··· Data extracts

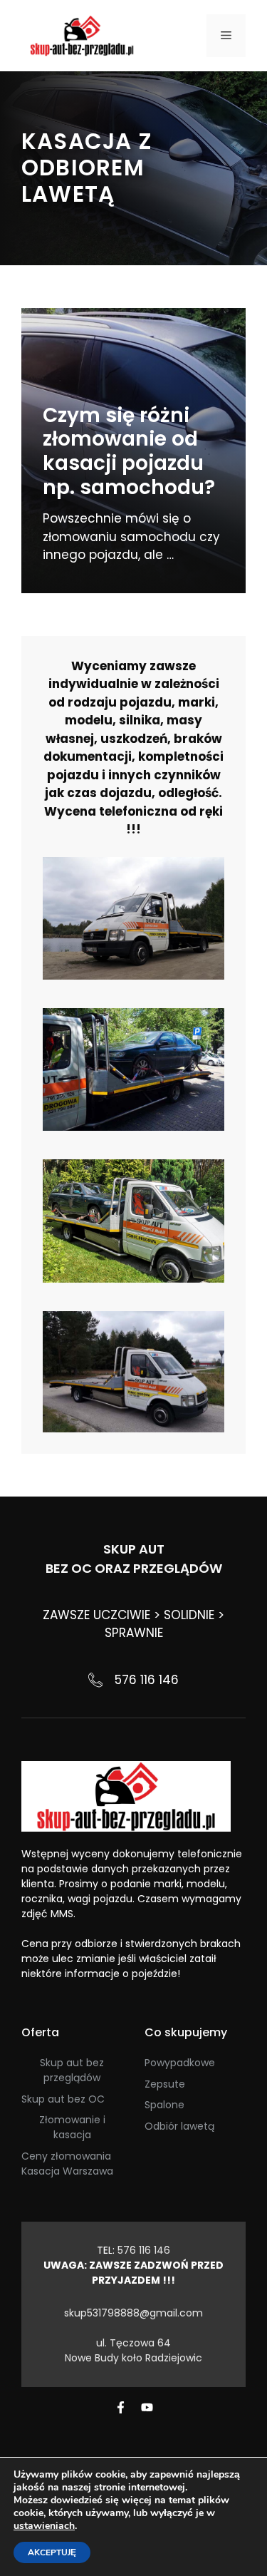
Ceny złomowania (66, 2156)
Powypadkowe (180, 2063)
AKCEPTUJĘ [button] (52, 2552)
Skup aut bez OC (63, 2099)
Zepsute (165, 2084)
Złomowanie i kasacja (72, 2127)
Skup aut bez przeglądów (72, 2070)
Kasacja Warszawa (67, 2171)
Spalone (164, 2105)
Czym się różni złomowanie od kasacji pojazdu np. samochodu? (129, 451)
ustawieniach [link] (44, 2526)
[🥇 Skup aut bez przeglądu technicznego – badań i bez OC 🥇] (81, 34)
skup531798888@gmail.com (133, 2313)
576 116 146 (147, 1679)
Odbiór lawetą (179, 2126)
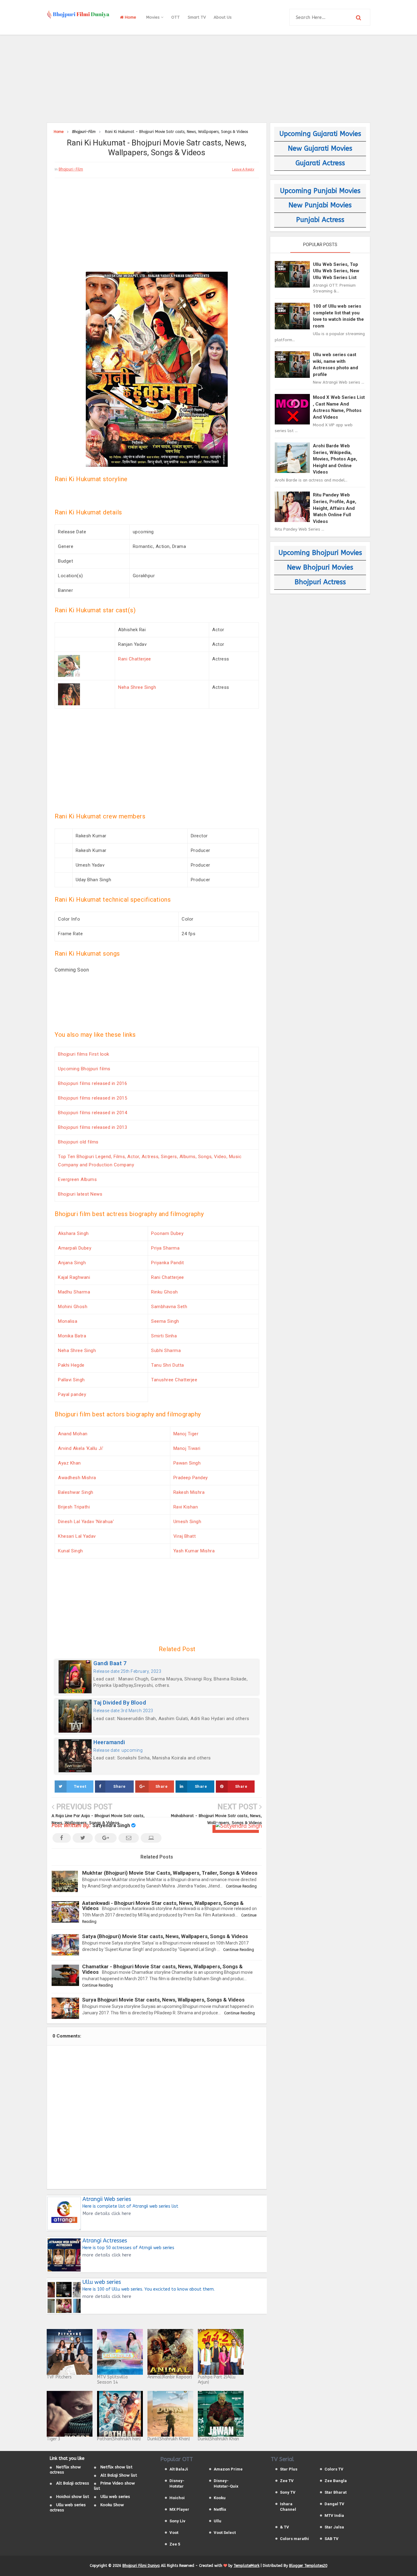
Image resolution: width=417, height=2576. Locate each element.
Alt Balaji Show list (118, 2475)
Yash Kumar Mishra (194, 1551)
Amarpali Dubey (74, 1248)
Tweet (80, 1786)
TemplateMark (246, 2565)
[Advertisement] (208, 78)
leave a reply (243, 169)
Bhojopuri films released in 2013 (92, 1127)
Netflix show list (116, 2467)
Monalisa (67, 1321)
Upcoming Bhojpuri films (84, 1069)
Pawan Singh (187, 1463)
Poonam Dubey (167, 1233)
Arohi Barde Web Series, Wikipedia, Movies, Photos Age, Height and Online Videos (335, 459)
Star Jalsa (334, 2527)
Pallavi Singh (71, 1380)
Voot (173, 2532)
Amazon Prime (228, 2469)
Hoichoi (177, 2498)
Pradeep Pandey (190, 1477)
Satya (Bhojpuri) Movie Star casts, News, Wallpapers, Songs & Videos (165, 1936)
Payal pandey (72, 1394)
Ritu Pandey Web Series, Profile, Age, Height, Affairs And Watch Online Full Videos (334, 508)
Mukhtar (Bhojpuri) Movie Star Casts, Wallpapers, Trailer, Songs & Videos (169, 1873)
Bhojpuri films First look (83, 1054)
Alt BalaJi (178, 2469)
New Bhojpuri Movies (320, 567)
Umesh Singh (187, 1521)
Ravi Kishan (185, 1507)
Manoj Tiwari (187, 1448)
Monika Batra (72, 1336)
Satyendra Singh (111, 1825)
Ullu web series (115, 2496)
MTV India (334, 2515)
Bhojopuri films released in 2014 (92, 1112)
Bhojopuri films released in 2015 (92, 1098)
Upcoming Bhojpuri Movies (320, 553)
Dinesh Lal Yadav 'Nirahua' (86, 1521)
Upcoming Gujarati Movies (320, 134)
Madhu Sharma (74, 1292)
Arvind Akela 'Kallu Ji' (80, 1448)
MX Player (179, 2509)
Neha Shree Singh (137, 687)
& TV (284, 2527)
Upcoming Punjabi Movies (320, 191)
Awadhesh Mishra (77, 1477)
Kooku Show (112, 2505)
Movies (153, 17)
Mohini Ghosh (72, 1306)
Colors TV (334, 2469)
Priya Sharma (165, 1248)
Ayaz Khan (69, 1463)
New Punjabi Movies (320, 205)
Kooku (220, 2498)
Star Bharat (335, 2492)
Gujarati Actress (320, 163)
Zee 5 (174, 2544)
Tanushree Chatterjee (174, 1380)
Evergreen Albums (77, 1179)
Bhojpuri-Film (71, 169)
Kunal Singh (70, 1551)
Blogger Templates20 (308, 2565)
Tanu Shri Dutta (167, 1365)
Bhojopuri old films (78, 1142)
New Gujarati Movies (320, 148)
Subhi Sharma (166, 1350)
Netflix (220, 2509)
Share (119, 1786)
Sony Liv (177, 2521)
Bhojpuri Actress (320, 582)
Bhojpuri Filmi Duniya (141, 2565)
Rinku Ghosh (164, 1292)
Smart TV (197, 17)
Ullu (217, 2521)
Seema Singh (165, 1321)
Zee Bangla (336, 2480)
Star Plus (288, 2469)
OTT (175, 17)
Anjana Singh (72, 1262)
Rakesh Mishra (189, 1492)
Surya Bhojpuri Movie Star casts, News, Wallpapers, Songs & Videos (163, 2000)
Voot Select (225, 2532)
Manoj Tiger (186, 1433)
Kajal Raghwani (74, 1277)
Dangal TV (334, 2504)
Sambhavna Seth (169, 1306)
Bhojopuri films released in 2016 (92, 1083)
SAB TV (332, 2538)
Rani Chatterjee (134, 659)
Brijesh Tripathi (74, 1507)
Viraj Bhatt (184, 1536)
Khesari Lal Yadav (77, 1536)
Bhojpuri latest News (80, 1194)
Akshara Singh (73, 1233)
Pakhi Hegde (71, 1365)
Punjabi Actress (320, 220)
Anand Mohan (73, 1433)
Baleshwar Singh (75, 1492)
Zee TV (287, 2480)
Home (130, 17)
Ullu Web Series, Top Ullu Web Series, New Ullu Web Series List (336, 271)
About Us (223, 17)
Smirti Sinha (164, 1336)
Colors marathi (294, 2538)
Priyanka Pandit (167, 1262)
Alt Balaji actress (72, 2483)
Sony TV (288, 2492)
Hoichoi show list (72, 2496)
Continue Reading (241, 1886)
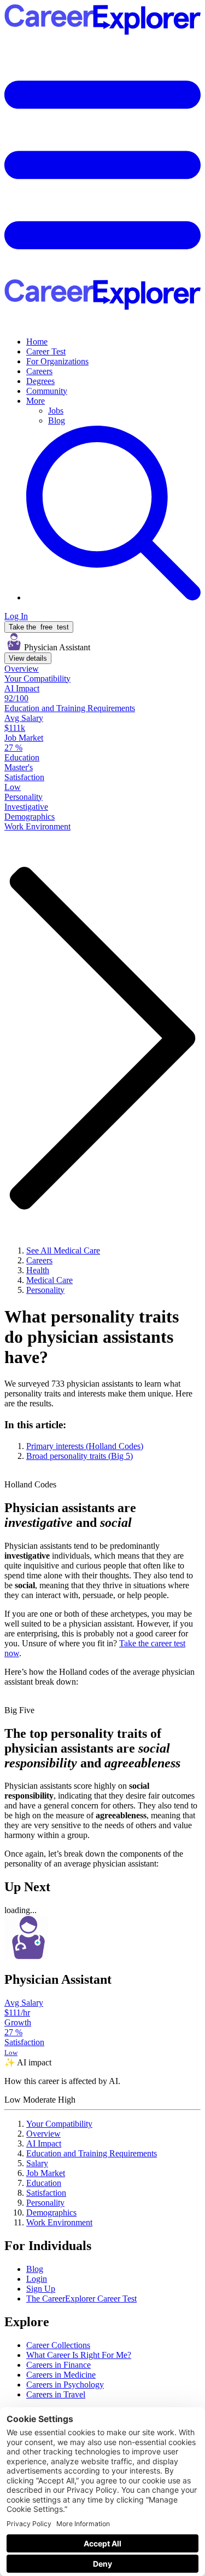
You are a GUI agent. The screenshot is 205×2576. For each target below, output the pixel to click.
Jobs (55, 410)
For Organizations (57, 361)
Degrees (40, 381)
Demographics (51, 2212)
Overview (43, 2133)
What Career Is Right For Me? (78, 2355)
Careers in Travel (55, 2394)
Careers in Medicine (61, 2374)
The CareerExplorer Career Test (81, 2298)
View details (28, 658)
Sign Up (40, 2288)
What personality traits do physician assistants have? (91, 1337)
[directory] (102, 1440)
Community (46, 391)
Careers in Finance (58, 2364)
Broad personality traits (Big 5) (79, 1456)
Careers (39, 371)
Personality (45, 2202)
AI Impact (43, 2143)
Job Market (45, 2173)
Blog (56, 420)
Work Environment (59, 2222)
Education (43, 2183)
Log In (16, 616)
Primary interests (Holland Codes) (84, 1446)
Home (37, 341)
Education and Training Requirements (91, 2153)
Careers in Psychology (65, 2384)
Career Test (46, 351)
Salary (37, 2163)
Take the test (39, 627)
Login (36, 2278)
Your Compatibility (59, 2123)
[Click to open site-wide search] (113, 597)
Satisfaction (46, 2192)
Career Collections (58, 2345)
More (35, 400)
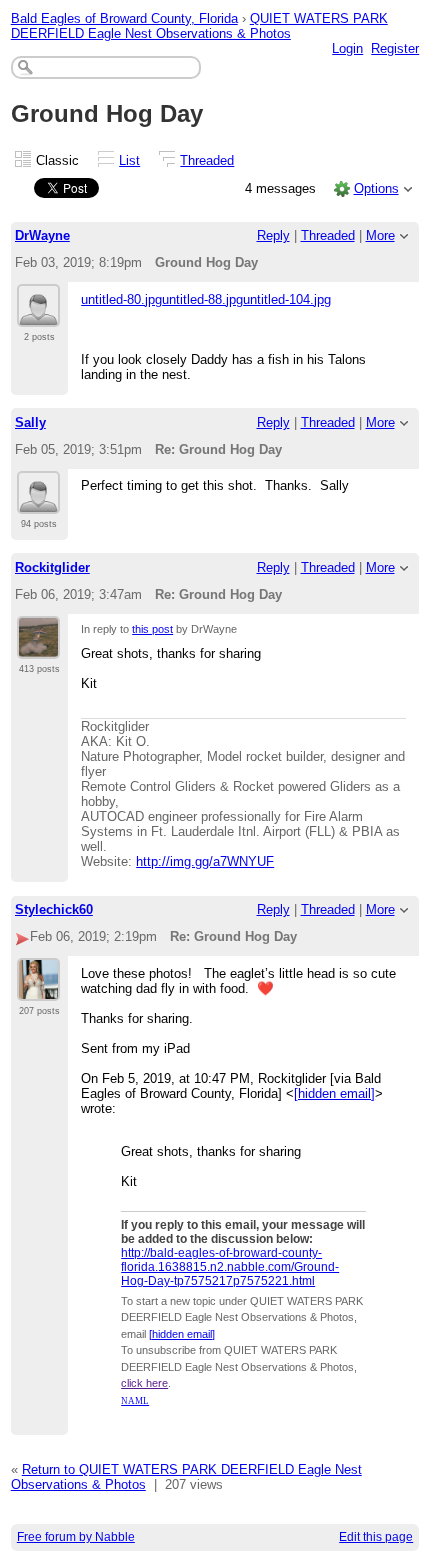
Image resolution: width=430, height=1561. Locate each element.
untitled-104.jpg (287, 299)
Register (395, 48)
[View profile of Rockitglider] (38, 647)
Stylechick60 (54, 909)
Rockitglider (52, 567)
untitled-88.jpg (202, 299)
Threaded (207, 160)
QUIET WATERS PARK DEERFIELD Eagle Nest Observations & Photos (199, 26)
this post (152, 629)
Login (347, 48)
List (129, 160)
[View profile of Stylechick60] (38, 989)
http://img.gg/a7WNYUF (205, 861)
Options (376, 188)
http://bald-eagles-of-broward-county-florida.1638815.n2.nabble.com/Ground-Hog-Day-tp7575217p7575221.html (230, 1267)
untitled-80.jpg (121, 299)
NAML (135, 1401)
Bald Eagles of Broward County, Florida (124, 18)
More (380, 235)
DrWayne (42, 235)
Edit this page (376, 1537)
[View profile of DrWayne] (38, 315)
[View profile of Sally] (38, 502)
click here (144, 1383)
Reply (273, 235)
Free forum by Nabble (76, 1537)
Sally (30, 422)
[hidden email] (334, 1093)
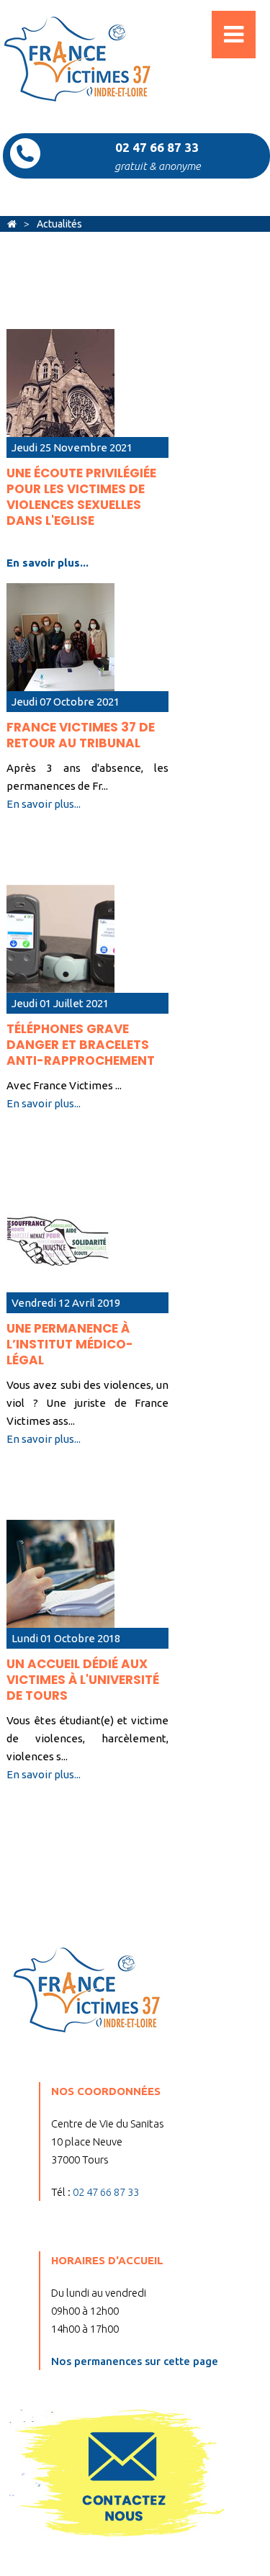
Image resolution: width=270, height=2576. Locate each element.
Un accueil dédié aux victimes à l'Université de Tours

······

__Exercise goal__:
From the listing above, the lines starting with the one that has "TV (284, 2527)" and running through the one that has "Tanushree Chatterjee (174, 1380)" should be copied exactly, ends included.

__Output for this exercise__:
& TV (284, 2527)
Upcoming Punjabi Movies (320, 191)
Awadhesh Mishra (77, 1477)
Kooku Show (112, 2505)
Movies (153, 17)
Mohini Ghosh (72, 1306)
Colors TV (334, 2469)
Priya Sharma (165, 1248)
Ayaz Khan (69, 1463)
New Punjabi Movies (320, 205)
Kooku (220, 2498)
Star Bharat (335, 2492)
Gujarati Actress (320, 163)
Zee 5 (174, 2544)
Tanushree Chatterjee (174, 1380)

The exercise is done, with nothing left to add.